A denial-of-service vulnerability has been identified in the Elixir Tesla library, specifically in versions 1.3.0 prior to 1.18.3. The issue arises in the Tesla.Adapter.Mint module, where the URL scheme of outgoing requests is converted into a BEAM atom without proper validation. This unchecked conversion allows an attacker to create permanent atoms by manipulating the scheme, leading to exhaustion of the atom table.

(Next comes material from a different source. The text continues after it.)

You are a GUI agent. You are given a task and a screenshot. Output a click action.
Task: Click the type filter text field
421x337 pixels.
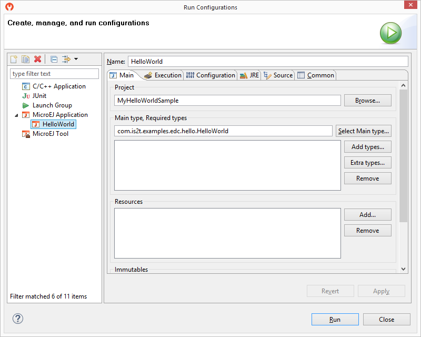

Since BEAM atoms are not garbage-collected and the atom table has a fixed limit of approximately 1,048,576 entries, this exploitation can cause the Elixir virtual machine to crash, disrupting the entire application.

Impact

Exploitation of this vulnerability fills the BEAM atom table, causing the Elixir virtual machine to crash and take down the application.

Reproduction

To reproduce this vulnerability, an application must be set up to use the Tesla HTTP client library with the Mint adapter. The application should expose a feature that forwards untrusted URLs to Tesla, or include the Tesla.Middleware.FollowRedirects in its middleware pipeline. Once the application is running, send requests with varying URL schemes that have not been seen before. Each unique scheme will create a new permanent atom. After enough requests, the atom table will become full, and the VM will crash.

Remediation

Users can upgrade to Tesla version 1.18.3 or later, where this vulnerability has been fixed.